--- Material to process ---

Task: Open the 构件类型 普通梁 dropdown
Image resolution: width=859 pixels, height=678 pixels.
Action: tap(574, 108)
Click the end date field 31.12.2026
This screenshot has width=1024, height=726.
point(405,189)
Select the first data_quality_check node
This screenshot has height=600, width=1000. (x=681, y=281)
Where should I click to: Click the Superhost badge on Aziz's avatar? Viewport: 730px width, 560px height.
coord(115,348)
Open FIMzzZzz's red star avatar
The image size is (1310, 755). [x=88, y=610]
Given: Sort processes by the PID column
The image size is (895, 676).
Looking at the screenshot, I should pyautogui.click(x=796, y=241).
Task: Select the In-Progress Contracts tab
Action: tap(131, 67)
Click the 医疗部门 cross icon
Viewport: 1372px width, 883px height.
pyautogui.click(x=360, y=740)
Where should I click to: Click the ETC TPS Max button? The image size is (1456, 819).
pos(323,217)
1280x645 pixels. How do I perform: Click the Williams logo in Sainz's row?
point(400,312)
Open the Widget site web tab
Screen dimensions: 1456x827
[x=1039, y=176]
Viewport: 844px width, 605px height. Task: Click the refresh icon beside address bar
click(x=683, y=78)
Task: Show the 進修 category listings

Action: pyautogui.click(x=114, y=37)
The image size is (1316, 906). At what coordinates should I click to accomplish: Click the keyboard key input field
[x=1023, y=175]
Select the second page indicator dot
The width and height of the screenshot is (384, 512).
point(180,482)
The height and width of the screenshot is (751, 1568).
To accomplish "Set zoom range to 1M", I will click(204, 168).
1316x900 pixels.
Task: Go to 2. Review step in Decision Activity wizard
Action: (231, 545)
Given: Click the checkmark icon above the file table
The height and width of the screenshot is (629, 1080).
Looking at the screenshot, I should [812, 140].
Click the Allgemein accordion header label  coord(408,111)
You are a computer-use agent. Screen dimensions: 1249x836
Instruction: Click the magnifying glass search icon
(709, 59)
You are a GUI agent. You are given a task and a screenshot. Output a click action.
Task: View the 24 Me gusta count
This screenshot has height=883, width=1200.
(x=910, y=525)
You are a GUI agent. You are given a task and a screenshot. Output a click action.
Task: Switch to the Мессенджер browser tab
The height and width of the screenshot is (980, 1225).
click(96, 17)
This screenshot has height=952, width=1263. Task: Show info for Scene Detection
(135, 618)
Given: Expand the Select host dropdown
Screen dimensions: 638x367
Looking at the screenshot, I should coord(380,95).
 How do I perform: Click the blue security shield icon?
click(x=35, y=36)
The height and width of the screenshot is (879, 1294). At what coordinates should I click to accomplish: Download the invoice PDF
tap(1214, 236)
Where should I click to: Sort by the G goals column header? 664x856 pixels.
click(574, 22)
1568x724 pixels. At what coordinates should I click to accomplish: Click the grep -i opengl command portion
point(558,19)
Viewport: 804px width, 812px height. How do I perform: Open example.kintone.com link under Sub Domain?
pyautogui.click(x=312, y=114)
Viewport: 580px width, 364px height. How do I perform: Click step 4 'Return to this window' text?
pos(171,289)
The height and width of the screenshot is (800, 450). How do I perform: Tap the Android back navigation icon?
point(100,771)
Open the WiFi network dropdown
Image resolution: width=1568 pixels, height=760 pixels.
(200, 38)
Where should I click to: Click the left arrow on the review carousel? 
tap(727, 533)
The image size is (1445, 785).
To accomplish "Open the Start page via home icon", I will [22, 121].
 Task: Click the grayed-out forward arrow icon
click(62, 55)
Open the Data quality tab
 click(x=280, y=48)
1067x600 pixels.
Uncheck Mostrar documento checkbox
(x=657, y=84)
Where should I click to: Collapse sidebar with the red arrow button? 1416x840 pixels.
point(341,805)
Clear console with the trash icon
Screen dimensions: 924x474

---

» **Your assignment**
The full set of entries, copied exactly, is the expected answer.

» **Exercise answer**
Task: Open the 构件类型 普通梁 dropdown
Image resolution: width=859 pixels, height=678 pixels.
Action: tap(574, 108)
Click the end date field 31.12.2026
This screenshot has width=1024, height=726.
point(405,189)
Select the first data_quality_check node
This screenshot has height=600, width=1000. (x=681, y=281)
Where should I click to: Click the Superhost badge on Aziz's avatar? Viewport: 730px width, 560px height.
coord(115,348)
Open FIMzzZzz's red star avatar
The image size is (1310, 755). [x=88, y=610]
Given: Sort processes by the PID column
The image size is (895, 676).
Looking at the screenshot, I should pyautogui.click(x=796, y=241).
Task: Select the In-Progress Contracts tab
Action: tap(131, 67)
Click the 医疗部门 cross icon
Viewport: 1372px width, 883px height.
pyautogui.click(x=360, y=740)
Where should I click to: Click the ETC TPS Max button? The image size is (1456, 819).
pos(323,217)
1280x645 pixels. How do I perform: Click the Williams logo in Sainz's row?
point(400,312)
Open the Widget site web tab
Screen dimensions: 1456x827
[x=1039, y=176]
Viewport: 844px width, 605px height. Task: Click the refresh icon beside address bar
click(x=683, y=78)
Task: Show the 進修 category listings

Action: pyautogui.click(x=114, y=37)
The image size is (1316, 906). At what coordinates should I click to accomplish: Click the keyboard key input field
[x=1023, y=175]
Select the second page indicator dot
The width and height of the screenshot is (384, 512).
point(180,482)
The height and width of the screenshot is (751, 1568).
To accomplish "Set zoom range to 1M", I will click(204, 168).
1316x900 pixels.
Task: Go to 2. Review step in Decision Activity wizard
Action: (231, 545)
Given: Click the checkmark icon above the file table
The height and width of the screenshot is (629, 1080).
Looking at the screenshot, I should [812, 140].
Click the Allgemein accordion header label  coord(408,111)
You are a computer-use agent. Screen dimensions: 1249x836
Instruction: Click the magnifying glass search icon
(709, 59)
You are a GUI agent. You are given a task and a screenshot. Output a click action.
Task: View the 24 Me gusta count
This screenshot has height=883, width=1200.
(x=910, y=525)
You are a GUI agent. You are given a task and a screenshot. Output a click action.
Task: Switch to the Мессенджер browser tab
The height and width of the screenshot is (980, 1225).
click(96, 17)
This screenshot has height=952, width=1263. Task: Show info for Scene Detection
(135, 618)
Given: Expand the Select host dropdown
Screen dimensions: 638x367
Looking at the screenshot, I should coord(380,95).
 How do I perform: Click the blue security shield icon?
click(x=35, y=36)
The height and width of the screenshot is (879, 1294). At what coordinates should I click to accomplish: Download the invoice PDF
tap(1214, 236)
Where should I click to: Sort by the G goals column header? 664x856 pixels.
click(574, 22)
1568x724 pixels. At what coordinates should I click to accomplish: Click the grep -i opengl command portion
point(558,19)
Viewport: 804px width, 812px height. How do I perform: Open example.kintone.com link under Sub Domain?
pyautogui.click(x=312, y=114)
Viewport: 580px width, 364px height. How do I perform: Click step 4 'Return to this window' text?
pos(171,289)
The height and width of the screenshot is (800, 450). How do I perform: Tap the Android back navigation icon?
point(100,771)
Open the WiFi network dropdown
Image resolution: width=1568 pixels, height=760 pixels.
(200, 38)
Where should I click to: Click the left arrow on the review carousel? 
tap(727, 533)
The image size is (1445, 785).
To accomplish "Open the Start page via home icon", I will [22, 121].
 Task: Click the grayed-out forward arrow icon
click(62, 55)
Open the Data quality tab
 click(x=280, y=48)
1067x600 pixels.
Uncheck Mostrar documento checkbox
(x=657, y=84)
Where should I click to: Collapse sidebar with the red arrow button? 1416x840 pixels.
point(341,805)
Clear console with the trash icon
Screen dimensions: 924x474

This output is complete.